Shoulder Pain and a Stiff Neck: The Physical Causes
Dunleavy says that in her 26 years of bodywork experience and more than a decade of teaching yoga, she has found shoulder pain and tension to be the most common complaint among her clients. She claims that a lot of the tension comes from our lifestyle habits, like sitting at our desks all day, scrolling through our smartphones, driving, and even the way we sleep.
“We sit too often and a lot of us have bad posture,” says Dunleavy. “The head protrudes forward and the spine falls over. And since we do it so often, we think the tension is normal, but not. “
The emotional and energetic side of shoulder tension
According to Dunleavy, the mind-body connection is real, and for those of us who ignore it, stress can have dire consequences. If you have chronic shoulder pain and a stiff neck, your stress is likely more than just a hard day’s work.
1. Carrying the weight of the world
This is not just a saying, it is the truth. Shoulder tension often increases with age because we tend to have more responsibility as we get older. Whether it is about becoming a parent or having all of the worries that come with the peak of your career, we have too much to do. Financial difficulties or just the stress of keeping up with your neighbor can also take a toll.
2. Change of roles
Dunleavy says that because of our changing roles in society, her clients have increased physical tension in their necks, shoulders, and even lower back. Women bear both the responsibility of motherhood and that of financial service providers. Our increasing role at work, while still being the primary caregiver for children, means that many of us don’t have enough time to be self-sufficient because we don’t have a moment to ourselves.
3. An inability to let go
On an energetic level, the shoulders are connected to the fifth chakra, says Dunleavy. Tension in the shoulders can mean that we have an imbalance in this energy center caused by the inability to let go or to forgive. This overly critical behavior can also be directed towards oneself.
4. Negative conversation
The fifth chakra is also the throat chakra. An imbalance in this energy center can mean that you are having trouble saying what you mean or what you are saying. You may be suppressing your truth or your words are full of negativity. Do you speak badly to or about others? Do you say things that you later regret? This can create an imbalance in that part of the body, which can lead to physical tension, says Dunleavy.
4 yoga poses to reduce shoulder tension
Yoga is a remedy for shoulder pain. When used regularly, it can relieve your tension.
1. Rag doll
- Stand with your feet hip-length apart.
- Fold forward and create a slight bend at the knee.
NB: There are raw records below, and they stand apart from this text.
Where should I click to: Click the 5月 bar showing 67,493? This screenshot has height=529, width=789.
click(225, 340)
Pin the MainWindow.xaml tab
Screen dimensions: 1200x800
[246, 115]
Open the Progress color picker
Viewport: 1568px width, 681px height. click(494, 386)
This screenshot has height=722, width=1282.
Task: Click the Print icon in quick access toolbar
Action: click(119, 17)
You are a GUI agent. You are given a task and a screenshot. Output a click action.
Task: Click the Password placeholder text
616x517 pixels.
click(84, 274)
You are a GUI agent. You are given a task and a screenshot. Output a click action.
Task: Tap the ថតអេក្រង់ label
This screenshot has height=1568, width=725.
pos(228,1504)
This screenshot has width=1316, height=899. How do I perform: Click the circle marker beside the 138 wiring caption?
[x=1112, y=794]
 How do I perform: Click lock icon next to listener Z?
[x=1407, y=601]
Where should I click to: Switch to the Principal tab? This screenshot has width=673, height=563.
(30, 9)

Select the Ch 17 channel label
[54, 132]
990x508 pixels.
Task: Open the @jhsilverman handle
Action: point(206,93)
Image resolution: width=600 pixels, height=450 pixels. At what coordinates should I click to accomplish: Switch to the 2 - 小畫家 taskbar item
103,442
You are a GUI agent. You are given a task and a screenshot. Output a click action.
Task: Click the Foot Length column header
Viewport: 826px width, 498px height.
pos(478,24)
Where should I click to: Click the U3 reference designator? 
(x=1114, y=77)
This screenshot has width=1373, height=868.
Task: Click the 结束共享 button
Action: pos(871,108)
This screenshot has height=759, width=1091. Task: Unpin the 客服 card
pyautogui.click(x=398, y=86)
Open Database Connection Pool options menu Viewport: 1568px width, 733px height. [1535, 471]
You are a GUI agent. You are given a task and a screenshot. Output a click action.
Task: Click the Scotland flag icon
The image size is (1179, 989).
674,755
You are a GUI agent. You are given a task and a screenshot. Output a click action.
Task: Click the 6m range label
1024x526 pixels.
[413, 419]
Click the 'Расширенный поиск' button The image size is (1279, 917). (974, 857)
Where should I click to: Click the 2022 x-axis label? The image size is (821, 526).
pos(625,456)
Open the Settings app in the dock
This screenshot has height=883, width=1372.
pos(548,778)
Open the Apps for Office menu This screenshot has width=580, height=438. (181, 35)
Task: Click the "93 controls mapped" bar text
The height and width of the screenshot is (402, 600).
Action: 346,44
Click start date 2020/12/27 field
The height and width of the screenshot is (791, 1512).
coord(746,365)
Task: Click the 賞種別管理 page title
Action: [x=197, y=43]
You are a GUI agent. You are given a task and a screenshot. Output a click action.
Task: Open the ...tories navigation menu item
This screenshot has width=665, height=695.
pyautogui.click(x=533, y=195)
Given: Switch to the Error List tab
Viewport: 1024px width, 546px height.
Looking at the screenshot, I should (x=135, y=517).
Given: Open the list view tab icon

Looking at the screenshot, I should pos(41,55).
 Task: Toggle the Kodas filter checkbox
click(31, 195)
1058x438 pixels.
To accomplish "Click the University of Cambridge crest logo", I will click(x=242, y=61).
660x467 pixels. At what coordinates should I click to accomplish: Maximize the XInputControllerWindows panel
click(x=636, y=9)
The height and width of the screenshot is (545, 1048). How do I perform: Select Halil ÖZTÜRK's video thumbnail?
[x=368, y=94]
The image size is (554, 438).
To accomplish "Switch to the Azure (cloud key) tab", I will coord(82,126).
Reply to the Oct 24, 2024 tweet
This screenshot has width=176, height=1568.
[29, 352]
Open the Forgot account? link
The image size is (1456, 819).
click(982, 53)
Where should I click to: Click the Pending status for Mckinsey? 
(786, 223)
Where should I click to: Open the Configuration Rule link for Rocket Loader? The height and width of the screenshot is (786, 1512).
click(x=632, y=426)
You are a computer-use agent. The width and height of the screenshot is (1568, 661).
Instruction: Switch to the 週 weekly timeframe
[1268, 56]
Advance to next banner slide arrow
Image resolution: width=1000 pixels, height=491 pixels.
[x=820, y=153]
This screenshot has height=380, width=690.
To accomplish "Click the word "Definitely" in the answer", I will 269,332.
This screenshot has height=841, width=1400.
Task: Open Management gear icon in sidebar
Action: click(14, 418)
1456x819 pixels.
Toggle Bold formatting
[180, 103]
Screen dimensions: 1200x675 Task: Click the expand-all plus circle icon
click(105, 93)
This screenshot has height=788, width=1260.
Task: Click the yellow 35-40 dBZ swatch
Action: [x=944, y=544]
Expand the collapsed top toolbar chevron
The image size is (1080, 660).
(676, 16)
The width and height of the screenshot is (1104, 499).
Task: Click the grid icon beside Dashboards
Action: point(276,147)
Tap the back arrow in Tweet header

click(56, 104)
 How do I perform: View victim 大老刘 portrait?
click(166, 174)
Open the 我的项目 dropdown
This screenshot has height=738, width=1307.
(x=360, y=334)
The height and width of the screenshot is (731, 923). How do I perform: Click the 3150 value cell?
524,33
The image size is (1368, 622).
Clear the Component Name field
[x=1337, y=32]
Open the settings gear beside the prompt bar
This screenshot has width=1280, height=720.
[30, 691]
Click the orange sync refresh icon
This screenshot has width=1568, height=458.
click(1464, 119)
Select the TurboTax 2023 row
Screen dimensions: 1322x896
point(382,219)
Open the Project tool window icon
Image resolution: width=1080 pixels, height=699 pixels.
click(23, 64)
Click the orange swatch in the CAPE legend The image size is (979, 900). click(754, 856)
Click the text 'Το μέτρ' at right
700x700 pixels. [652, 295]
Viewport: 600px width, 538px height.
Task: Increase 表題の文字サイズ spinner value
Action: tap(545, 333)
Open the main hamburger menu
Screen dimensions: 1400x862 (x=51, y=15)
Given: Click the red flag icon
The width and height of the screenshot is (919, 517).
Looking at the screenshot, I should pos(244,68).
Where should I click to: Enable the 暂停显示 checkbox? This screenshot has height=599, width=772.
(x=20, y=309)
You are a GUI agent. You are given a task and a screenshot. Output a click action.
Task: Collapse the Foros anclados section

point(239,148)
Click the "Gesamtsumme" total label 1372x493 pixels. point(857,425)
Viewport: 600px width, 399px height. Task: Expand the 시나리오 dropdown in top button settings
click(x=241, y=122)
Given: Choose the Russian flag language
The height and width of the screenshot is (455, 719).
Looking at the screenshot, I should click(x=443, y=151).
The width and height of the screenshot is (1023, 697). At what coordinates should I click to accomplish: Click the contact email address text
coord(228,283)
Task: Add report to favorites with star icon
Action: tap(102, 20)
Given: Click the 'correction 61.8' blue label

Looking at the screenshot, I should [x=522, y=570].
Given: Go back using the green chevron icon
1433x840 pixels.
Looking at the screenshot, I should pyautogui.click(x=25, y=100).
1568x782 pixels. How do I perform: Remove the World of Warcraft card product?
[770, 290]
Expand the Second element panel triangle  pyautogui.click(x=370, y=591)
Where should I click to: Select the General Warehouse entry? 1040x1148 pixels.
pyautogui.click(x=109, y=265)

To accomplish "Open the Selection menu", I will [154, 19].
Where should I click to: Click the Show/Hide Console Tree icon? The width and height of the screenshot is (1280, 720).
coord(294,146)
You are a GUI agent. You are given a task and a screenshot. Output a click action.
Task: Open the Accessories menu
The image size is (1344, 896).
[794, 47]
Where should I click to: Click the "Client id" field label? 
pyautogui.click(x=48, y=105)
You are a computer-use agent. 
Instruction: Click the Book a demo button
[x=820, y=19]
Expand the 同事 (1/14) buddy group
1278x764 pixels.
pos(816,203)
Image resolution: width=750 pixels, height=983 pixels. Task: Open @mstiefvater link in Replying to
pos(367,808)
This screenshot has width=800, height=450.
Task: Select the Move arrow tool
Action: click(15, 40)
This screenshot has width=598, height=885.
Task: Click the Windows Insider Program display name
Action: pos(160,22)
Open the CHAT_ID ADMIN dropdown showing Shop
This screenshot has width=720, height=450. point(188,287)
- Grasp your hands behind your back and let go of your shoulders with the weight of gravity.
- If this is too difficult, fold over and grab your opposite elbows.
- Hang your head up like a rag doll and your neck will elongate with the weight of gravity.
2. Eagle pose
- Start with your feet hip-length apart.
- Bend your knees. Balance on your right foot and cross your left thigh over your right thigh.
- Hook your left foot behind your right calf.
- Bring your left arm under your right and bend at the elbow.
- Raise your forearms towards the ceiling. Your eyes should be on the clasp of your hands.
- Keep lifting your shoulders to straighten your back body. Switch sides.
3. Seated shoulder rolls and neck extensions
Daily shoulder rolls bring movement to this part of the body instead of allowing stagnant energy to pool and create tension.
- When you are at your desk, take a few minutes each day to move your shoulders towards your ears and then down your back.
- Put your right hand on top of your head and gently drop your head onto your right side, straightening the side of your neck. Switch sides.
4. Restorative yoga
Restorative yoga in general is an excellent way to relieve accumulated tension. Just lying around on props can be of great help rather than doing power yoga or faster forms of practice.
More tips for relieving shoulder tension
In addition to daily stretching and yoga, self-care is one of the most important tips for relieving shoulder tension.
This is the term Dunleavy uses to describe what they think is one of the most effective tools for relieving built-up tension in the body. Take off your shoes in the garden, walk barefoot on the beach or take a meditative stroll through the forest. Grounding in the earth is one of the best ways to slow down the body’s energy and bring it back into balance.
Singing works to rebalance the throat chakra. Attend a kirtan meeting. Kirtan is a call and answer chant that is often done in yoga studios. If this makes you feel uncomfortable, listen to kirtan music at home and sing along. I am a big fan of Krishna Das.
3. Get body work
Regular body work or massage is one of the best ways to permanently remove shoulder tension and prevent it from building up again.